Equipe da Folha
Curitiba A Santa Casa de Curitiba apresentou, ontem, o resultado de uma cirurgia realizada no último dia 16, que pode acabar com as rejeições nos enxertos de válvulas cardíacas e pulmonares. A intervenção, realizada pela primeira vez na América Latina, segue o mesmo princípio de implante já usado em caso de insuficiência das válvulas. A diferença é que, pelo processo anterior, a válvula é implantada com células do doador, o que leva à rejeição do órgão depois de algum tempo. Com a nova técnica, a válvula é descelularizada, ou seja, as células do doador são retiradas para que não gerem rejeição futura. A cirurgia foi realizada no garoto Marcos Vieira de Oliveira, 12 anos, que recebeu alta médica ontem.
''A válvula implantada recebe um tratamento para que seja mais bem aceita pelo corpo. Ela é implantada sem as células do doador, e o que se espera é que a pessoa que recebeu o enxerto produza novas células, regenerando a válvula'', explicou o cardiologista Hermínio Haggi Filho, da equipe de cardiologia do hospital.
Segundo o vice-provedor da Santa Casa, o cardiologista Iseu Affonso Costa, inicialmente nos casos de insuficiência as válvulas eram substituídas por válvulas metálicas e posteriormente por válvulas de animais principalmente de porco. Há cerca de oito anos, a Santa Casa também foi pioneira no Brasil ao usar válvula humana. ''Apesar de muito parecida com a válvula do paciente, o enxerto de válvula humana com células do doador sempre trazia rejeição depois de um tempo'', contou. Em adultos, a rejeição acontece, em média, depois de 15 a 20 anos. Com crianças, a rejeição é mais rápida em função do metabolismo infantil ser mais acelerado.

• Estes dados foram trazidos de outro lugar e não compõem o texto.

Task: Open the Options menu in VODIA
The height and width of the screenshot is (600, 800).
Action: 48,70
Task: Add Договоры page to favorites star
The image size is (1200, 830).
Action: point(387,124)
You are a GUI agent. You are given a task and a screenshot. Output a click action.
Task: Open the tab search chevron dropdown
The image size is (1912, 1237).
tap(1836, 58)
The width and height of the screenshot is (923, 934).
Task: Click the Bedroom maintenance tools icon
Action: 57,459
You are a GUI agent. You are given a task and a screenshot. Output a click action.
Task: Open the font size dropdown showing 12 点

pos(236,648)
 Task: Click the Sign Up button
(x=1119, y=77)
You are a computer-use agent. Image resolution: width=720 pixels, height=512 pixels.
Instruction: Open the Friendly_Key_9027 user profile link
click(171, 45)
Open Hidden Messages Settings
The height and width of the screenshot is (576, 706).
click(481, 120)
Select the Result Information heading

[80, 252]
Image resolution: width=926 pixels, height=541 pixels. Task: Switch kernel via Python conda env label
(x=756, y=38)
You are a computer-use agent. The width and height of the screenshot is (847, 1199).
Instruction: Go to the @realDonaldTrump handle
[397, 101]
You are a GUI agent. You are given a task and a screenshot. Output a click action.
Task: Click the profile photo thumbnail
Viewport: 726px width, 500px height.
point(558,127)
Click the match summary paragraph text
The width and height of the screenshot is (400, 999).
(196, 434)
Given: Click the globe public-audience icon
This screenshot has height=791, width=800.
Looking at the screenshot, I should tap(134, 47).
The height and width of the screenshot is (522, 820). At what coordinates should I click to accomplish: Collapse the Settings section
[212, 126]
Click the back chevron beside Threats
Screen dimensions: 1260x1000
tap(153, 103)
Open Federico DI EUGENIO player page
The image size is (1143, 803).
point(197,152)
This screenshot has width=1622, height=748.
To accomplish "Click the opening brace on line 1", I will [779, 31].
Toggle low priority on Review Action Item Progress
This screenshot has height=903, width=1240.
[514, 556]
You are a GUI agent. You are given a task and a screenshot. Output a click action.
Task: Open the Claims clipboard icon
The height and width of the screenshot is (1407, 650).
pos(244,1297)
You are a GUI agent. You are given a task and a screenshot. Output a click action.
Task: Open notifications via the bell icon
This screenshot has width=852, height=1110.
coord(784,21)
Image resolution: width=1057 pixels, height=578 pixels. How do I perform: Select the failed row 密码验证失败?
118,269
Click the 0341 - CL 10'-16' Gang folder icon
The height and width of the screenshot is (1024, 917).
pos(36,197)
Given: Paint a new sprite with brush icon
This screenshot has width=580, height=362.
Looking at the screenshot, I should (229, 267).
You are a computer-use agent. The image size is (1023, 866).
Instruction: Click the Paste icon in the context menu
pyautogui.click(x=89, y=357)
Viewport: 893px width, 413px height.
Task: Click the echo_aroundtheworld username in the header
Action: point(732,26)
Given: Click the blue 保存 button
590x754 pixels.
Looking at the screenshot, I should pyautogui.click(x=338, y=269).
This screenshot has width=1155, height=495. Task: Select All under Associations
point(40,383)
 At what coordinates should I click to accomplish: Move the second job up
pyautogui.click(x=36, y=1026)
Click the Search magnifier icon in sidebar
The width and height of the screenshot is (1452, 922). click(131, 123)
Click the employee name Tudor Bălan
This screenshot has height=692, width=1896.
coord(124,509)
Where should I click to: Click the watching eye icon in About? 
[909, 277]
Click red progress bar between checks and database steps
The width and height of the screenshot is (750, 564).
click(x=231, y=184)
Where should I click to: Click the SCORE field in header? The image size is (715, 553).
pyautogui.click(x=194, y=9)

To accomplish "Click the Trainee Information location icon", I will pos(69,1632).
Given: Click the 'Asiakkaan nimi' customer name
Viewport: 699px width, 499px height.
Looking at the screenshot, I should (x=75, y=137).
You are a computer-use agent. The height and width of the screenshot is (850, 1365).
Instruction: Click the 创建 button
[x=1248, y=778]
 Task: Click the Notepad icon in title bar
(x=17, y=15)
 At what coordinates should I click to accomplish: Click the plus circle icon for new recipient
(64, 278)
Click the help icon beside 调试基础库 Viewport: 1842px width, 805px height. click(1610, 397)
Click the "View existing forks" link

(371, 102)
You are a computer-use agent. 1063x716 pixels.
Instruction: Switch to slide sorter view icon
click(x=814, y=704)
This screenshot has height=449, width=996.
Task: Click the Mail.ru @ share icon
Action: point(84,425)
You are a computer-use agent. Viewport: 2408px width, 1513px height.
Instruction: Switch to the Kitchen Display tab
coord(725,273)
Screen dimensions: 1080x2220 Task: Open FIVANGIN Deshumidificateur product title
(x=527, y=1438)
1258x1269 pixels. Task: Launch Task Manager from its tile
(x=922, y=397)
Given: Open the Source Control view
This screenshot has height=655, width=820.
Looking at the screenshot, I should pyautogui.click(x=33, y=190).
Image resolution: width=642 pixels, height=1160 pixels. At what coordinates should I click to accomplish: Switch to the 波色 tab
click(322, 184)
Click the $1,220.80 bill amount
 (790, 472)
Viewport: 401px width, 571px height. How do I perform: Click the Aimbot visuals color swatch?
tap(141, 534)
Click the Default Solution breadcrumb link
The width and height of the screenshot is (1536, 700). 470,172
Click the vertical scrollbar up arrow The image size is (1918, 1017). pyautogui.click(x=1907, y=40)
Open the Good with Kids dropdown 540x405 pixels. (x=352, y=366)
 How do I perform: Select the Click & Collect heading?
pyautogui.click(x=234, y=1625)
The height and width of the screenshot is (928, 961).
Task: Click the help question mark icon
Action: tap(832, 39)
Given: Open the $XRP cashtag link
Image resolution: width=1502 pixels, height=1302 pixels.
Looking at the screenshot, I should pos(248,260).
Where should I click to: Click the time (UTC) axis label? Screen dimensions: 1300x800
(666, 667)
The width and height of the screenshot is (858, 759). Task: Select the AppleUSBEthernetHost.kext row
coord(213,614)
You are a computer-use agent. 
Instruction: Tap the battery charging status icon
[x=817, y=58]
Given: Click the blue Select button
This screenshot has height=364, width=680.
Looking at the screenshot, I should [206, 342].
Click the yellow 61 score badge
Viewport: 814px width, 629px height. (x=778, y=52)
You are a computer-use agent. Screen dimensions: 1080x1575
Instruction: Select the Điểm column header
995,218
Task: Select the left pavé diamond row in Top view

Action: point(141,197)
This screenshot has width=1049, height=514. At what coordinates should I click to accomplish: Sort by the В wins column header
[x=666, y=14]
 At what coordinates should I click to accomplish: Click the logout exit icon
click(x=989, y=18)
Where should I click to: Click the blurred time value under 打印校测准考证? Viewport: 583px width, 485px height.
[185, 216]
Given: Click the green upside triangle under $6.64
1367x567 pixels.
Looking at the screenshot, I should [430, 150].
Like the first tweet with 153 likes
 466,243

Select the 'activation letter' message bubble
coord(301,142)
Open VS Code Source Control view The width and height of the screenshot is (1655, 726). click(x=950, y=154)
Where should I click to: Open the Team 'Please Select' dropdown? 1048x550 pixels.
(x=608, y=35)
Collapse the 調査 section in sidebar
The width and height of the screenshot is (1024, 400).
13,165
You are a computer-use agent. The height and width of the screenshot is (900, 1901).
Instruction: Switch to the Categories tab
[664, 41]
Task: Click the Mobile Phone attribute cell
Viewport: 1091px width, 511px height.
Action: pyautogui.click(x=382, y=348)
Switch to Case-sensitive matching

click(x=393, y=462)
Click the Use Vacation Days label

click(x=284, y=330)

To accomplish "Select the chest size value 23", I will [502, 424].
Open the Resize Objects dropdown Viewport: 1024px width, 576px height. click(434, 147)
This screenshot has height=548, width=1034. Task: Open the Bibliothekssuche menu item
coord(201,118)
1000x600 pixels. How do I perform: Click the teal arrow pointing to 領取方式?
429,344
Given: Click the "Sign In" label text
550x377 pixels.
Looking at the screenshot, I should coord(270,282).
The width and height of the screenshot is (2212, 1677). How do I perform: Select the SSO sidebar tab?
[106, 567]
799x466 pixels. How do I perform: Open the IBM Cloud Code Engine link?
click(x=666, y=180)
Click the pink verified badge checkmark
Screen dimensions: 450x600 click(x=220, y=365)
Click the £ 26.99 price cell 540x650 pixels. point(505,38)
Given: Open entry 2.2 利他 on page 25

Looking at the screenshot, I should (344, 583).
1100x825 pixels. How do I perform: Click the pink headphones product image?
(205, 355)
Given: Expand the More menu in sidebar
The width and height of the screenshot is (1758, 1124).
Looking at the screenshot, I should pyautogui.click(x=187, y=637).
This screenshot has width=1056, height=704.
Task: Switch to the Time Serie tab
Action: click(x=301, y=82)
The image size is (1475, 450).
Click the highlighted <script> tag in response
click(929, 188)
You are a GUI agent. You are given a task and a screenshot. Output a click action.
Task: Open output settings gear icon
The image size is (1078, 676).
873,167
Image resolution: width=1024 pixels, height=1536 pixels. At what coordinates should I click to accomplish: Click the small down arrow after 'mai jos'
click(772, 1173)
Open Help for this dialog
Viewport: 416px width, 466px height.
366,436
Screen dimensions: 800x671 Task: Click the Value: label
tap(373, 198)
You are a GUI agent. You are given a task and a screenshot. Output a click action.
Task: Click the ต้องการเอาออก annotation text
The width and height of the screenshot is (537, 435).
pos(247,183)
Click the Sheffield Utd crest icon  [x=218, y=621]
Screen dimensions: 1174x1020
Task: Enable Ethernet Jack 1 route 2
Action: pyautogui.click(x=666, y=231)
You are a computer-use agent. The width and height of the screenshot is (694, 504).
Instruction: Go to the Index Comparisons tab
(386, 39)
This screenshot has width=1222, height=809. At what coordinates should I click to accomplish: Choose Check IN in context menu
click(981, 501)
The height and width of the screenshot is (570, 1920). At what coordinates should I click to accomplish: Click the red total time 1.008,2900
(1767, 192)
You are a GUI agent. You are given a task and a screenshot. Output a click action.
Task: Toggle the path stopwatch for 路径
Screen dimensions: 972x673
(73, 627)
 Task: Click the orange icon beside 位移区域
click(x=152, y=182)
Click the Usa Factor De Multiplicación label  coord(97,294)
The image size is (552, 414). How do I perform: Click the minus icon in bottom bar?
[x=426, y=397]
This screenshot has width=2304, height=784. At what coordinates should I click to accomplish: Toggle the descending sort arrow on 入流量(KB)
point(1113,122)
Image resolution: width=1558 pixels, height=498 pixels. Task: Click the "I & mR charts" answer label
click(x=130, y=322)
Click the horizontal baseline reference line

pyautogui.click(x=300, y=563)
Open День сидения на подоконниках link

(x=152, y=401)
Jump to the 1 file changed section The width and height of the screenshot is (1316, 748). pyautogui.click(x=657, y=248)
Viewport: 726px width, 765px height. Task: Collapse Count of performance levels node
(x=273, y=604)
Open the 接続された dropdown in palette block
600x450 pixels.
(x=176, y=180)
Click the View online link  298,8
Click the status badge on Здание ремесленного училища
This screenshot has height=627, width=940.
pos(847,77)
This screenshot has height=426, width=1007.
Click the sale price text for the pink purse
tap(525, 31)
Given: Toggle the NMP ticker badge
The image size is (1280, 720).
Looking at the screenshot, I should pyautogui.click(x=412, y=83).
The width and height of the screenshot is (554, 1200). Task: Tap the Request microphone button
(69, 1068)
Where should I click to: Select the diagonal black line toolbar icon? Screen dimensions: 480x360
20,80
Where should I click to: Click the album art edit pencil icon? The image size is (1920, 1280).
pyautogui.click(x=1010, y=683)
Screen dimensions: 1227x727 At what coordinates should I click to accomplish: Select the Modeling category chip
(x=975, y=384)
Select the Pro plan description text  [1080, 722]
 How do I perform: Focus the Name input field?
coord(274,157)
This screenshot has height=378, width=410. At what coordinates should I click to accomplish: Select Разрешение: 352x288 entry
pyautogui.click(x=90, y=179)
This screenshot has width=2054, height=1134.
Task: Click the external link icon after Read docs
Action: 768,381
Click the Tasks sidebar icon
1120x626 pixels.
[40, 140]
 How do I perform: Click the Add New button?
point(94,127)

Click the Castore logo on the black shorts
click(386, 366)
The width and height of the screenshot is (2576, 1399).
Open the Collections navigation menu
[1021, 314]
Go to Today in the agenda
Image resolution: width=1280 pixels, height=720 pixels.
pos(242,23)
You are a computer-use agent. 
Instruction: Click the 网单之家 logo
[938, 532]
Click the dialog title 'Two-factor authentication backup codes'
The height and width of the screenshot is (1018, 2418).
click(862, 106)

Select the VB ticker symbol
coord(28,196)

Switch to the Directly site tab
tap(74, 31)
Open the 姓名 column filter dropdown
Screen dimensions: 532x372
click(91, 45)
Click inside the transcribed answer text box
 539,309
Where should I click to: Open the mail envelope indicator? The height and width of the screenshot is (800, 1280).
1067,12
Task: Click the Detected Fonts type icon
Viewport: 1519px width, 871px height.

A nova cirurgia homoenxerto valvar criopreservado e descelularizado por técnica de engenharia de tecidos vem sendo realizada em indicações experimentais, há quatro anos, nos Estados Unidos e Alemanha. No Paraná, estudos experimentais com carneiros estão sendo feitos há um ano pelo Centro de Ciências Biológicas e da Saúde da PUC, graças a um convênio de cooperação acadêmica feito com a Clínica Universitária Charité, da Universidade de Berlim.
Até agora, segundo o médico chefe do setor de cardiologia, Francisco Affonso Costa, a técnica vem se mostrando eficiente em enxertos para a válvula cardíaca aorta e válvulas cardíacas.